We got another new this
week about decluttering our lives, and only two new letters
about Christmas traditions. All three letters appear below.
But the time has come for
a different topic, and I have a subject for you that is
very appropriate at this time of the year.
I recently received a letter
from a single gentleman who endured World War III during
the Thanksgiving holidays, because when his Significant
Other asked whether he would rather spend Thanksgiving with
her family or with the family who had shared Thanksgiving
with him every year for more than a decade, he chose to
spend Thanksgiving with his friends.
“I thought that when she
asked me what I wanted to do, it meant I had choice,” he
moaned from the doghouse where he has taken up residence.
“I had no idea the only choice that was acceptable was to
do things her way.”
This letter brings up a
huge problem that many married couples have to deal with
at one point or another. When two people come together,
where do they celebrate the major holidays (or even the
minor ones)? When traditions clash, whose family prevails?
What do you do when the husband’s wife family expects that
you and your children will spend Christmas with them in
one state, while the wife’s family is absolutely determined
that you and your children will share Christmas with them,
two time zones away?
And this doesn’t even begin
to address families where one or both partners have been
married before, and where there are extra sets of parents
and grandparents. What do you do to keep the peace?
If you have any creative
solutions, please let us know! There are people getting
married every year, and even people who are still dating
(such as our friend who wrote from the doghouse) need to
know if there are any rules for engagement — and if so,
what those rules are.
Doghouse Resident is counting
on you! Send your comments to circleofsisters@meridianmagazine.com,
and help save Christmas for a whole lot of people.
Meanwhile, here are the
letters I promised you:
Decluttering
I
have read for many, many years how to declutter our lives,
and find something good in almost every suggestion. My
contribution, which I have never read anywhere, is as follows.
1. Have a hide-a-key on your car. I have witnessed numerous frustrations over keys locked
in cars, and even seen two major family arguments
erupt over a key locked in a car. It is so simple
to solve this frustration with a hide-a-key. Don’t
be afraid about thieves stealing your car with the key —
if they want your car, they won’t waste time searching for
a hide-a-key!!
2.Have a hide-a-key for your house.

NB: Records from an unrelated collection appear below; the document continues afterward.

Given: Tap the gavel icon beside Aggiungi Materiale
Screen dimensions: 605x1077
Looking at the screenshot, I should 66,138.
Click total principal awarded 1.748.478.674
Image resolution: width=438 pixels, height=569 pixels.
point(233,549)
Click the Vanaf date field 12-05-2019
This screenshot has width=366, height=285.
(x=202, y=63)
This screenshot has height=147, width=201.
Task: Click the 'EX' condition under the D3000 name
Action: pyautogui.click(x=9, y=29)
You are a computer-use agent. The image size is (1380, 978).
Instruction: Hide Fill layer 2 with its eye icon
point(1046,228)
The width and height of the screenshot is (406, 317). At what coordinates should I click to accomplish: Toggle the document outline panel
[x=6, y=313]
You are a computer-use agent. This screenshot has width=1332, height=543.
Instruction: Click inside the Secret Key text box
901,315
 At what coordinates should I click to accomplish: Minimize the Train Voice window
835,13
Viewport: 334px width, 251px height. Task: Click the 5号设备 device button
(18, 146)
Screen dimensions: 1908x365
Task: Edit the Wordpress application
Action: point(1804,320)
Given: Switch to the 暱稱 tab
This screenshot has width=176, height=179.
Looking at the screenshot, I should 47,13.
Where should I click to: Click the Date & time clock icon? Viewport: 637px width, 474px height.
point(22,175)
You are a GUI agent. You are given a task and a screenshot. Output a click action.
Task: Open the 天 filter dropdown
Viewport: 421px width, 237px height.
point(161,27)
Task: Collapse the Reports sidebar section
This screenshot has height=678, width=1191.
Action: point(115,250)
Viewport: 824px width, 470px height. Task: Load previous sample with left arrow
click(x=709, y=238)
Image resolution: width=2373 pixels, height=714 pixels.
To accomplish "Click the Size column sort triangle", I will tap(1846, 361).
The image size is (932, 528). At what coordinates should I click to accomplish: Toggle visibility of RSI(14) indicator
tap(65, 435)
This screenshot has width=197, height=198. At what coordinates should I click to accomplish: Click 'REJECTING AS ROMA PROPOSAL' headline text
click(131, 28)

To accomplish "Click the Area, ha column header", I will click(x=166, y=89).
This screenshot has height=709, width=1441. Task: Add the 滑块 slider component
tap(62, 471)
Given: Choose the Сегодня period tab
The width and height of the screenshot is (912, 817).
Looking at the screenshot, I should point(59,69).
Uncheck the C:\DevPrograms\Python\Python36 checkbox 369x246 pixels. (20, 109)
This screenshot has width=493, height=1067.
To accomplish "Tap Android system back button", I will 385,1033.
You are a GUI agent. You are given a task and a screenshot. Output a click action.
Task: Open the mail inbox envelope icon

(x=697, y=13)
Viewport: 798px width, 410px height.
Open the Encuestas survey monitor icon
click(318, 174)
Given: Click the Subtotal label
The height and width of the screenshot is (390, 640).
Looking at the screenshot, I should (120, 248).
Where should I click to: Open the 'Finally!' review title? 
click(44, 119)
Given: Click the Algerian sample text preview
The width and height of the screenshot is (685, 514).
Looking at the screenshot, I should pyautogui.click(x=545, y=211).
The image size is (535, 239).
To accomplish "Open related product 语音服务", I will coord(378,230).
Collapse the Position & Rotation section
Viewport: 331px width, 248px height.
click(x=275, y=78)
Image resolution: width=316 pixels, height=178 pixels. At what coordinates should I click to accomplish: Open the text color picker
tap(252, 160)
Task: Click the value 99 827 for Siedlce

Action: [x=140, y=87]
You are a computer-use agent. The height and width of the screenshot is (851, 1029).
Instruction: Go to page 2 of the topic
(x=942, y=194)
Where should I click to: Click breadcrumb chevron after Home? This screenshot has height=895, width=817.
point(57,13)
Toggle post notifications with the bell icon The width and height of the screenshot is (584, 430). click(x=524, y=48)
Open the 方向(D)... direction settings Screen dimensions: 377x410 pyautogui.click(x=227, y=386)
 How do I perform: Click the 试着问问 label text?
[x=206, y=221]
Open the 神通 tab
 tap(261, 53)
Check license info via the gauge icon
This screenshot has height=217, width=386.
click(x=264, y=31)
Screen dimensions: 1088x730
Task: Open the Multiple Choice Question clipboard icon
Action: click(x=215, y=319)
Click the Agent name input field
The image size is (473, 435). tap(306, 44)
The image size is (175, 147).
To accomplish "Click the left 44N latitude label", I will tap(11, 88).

The same reasons exist for number one.
3.Have a place to put your keys when you come in the door.
This is somewhere near
the door, and the same place every time. ALWAYS put
your keys in the same place every time. Leaving
them in your purse or coat pocket, or somewhere else, does
not solve the problem. ALWAYS have them in the same
place.
4.Decide that “on time” means 5 minutes early.
Take time when you arrive at your destination to compose
yourself and be prepared. Rushing in at the last minute
or 5 minutes late is a recipe for frustration. ALWAYS
be at least 5 minutes early, and have a book or magazine
or some activity to do if you feel you’re wasting time —
or just enjoy the 5 minutes.
It’s
amazing how much simpler your life is when the four things
above is done — and it’s so easy!!!!
Dan Miller
Seattle,
Washington
Dan, those are excellent
suggestions. Your hide-a-key idea is something I’ve been
meaning to implement for years. Maybe you’ve given me the
incentive to finally do something about it.
And the whole world would
be a better place if we tried to eliminate “Mormon Standard
Time.” I like your explanation that you’ll be more at peace
if you get somewhere early and take some time to compose
yourself. Thanks for the suggestion.
Christmas Traditions
We
have many of the Christmas traditions that have already
been listed. Additional ideas include having each family
member write down a summary of the year (small children
could be helped to tell what was special), and these are
included in a family Christmas newsletter that is sent with
the Christmas cards.
My
husband and I have the annual Christmas tradition of going
away one weekend in December to a bed and breakfast in a
nearby small Victorian town and relaxing and enjoying this
time together as a couple. Then we return refreshed and
ready to finish celebrating the Christmas season with our
children and loved ones. Another idea is to attend
the temple together at Christmas time and enjoy serving
the Lord and others in this special way.
A
new Christmas tradition that seems to be emerging is the
annual branch Relief Society Enrichment meeting held in
our home for the sisters. We always have a very large tree
(about 11 feet tall and 10 feet wide), so the sisters enjoy
the tree and enjoy seeing the many decorations in our
home, as well as enjoy visiting and eating together. It's
the sisters' night out; and this year, my husband has invited
the Young Women to come the night before, and they will
help decorate the tree and eat the no-bake cookes he will
make for them. (The cookies are a tradition, and my husband
is the branch president). So Christmas branch or ward
activities always have a special place, and this includes
the annual Christmas broadcast from Salt Lake City.
A
final tradition that we have included since our children
were small is to participate in a daily Christmas
advent calendar. Others can enjoy this experience by logging
onto www.lds.org and selecting
the advent calendar shared in the 1989 December New Era.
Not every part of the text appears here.